Primary Kubernetes node outage
We had an outage of our highest spec node due to CPU exhaustion. The outage lasted from around 20:20 to 20:46 UTC, but was not a full service outage.
Leadup
List the sequence of events that led to the incident
I ran a query on Prometheus to try figure out some statistics on the number of metrics we are holding, this ended up scanning a lot of data in the TSDB database that Prometheus uses.
This scan caused a CPU exhaustion which caused issues with the Kubernetes node status.
Impact
Describe how internal and external users were impacted during the incident
This brought down the primary node which meant there was some service outage. Most services transferred successfully to our secondary node which kept up some key services such as the Moderation bot and Modmail bot, as well as MongoDB.
Detection
Report when the team detected the incident, and how we could improve detection time
This was noticed when Discord services started having failures. The primary detection was through alerts though! I was paged 1 minute after we started encountering CPU exhaustion issues.
Response
Who responded to the incident, and what obstacles did they encounter?
Joe Banks responded to the incident.
No major obstacles were encountered during this.
Recovery
How was the incident resolved? How can we improve future mitigation?
It was noted that in the response to kubectl get nodes
the primary
node's status was reported as NotReady
. Looking into the reason it was
because the node had stopped responding.
The quickest way to fix this was triggering a node restart. This shifted a lot of pods over to node 2 which encountered some capacity issues since it's not as highly specified as the first node.
I brought this back the first node by restarting it at Linode's end.
Once this node was reporting as Ready
again I drained the second node
by running kubectl drain lke13311-20304-5ffa4d11faab
. This command
stops the node from being available for scheduling and moves existing
pods onto other nodes.
Services gradually recovered as the dependencies started. The incident lasted overall around 26 minutes, though this was not a complete outage for the whole time and the bot remained functional throughout (meaning systems like the help channels were still functional).
Five Why's
Run a 5-whys analysis to understand the true cause of the incident.
Why? Partial service outage
Why? We had a node outage.
Why? CPU exhaustion of our primary node.
Why? Large prometheus query using a lot of CPU.
Why? Prometheus had to scan millions of TSDB records which consumed all cores.
Blameless root cause
Note the final root cause and describe what needs to change to prevent reoccurrance
A large query was run on Prometheus, so the solution is just to not run said queries.

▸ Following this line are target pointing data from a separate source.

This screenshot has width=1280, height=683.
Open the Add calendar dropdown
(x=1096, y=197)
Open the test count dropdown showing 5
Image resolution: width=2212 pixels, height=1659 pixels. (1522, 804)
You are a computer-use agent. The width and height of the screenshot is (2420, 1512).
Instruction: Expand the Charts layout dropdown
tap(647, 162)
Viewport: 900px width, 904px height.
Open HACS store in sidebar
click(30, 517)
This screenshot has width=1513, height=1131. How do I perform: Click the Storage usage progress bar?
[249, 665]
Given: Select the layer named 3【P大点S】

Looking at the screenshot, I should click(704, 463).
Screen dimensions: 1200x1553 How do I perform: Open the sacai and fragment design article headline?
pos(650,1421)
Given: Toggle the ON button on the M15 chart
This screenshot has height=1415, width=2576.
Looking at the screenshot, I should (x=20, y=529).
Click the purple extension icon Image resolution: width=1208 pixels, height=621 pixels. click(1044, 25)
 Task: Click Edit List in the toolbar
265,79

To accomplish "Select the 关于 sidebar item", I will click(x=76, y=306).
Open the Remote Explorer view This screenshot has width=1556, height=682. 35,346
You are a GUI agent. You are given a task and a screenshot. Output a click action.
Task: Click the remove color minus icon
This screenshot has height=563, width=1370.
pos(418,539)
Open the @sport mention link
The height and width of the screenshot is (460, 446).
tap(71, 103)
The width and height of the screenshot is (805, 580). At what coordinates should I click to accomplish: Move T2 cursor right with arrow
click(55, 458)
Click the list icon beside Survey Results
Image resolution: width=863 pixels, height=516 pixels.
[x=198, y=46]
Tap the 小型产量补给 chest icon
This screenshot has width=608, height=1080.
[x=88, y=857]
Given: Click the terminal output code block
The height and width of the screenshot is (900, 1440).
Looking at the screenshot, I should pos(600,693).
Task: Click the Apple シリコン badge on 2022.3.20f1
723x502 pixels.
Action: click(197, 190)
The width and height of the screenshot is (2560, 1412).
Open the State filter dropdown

To protect against this more precisely though we should write resource constraints for services like this that are vulnerable to CPU exhaustion or memory consumption, which are the causes of our two past outages as well.
Lessons learned
What did we learn from this incident?
- Don't run large queries, it consumes CPU!
- Write resource constraints for our services.
Follow-up tasks
List any tasks we should complete that are relevant to this incident
- Write resource constraints for our services.